== WORKING DATA

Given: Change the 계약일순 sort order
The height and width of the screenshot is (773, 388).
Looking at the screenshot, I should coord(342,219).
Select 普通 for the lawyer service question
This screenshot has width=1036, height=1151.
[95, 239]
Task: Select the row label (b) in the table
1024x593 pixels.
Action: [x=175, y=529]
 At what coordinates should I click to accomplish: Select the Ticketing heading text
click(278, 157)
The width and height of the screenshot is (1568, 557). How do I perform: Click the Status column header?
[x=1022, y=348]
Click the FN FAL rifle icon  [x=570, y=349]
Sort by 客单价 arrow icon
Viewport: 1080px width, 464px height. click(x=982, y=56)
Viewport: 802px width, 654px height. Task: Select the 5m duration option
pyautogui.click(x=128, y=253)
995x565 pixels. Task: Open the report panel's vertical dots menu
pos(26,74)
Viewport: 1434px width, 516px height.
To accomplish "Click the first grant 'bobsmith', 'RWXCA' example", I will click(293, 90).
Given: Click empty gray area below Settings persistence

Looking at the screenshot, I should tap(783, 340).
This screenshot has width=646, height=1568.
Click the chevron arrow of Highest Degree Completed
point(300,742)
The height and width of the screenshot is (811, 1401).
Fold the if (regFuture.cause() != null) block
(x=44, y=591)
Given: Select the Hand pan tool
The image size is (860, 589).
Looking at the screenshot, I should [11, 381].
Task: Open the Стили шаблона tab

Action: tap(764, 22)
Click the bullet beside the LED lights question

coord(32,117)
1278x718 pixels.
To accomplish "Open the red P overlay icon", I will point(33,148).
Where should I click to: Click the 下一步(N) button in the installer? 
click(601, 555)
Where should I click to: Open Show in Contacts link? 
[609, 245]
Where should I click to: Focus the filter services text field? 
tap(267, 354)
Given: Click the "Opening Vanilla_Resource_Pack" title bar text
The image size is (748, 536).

====

▶ **WHAT IS BEING ASKED**
List every line of the data above that contains the word "should". Case counts, so the capitalization must match.

▶ **THE RESPONSE**
Looking at the screenshot, I should coord(342,219).
 At what coordinates should I click to accomplish: Select the Ticketing heading text
Looking at the screenshot, I should tap(783, 340).
Looking at the screenshot, I should [11, 381].
Where should I click to: Click the 下一步(N) button in the installer? 
Where should I click to: Open Show in Contacts link? 
Where should I click to: Focus the filter services text field? 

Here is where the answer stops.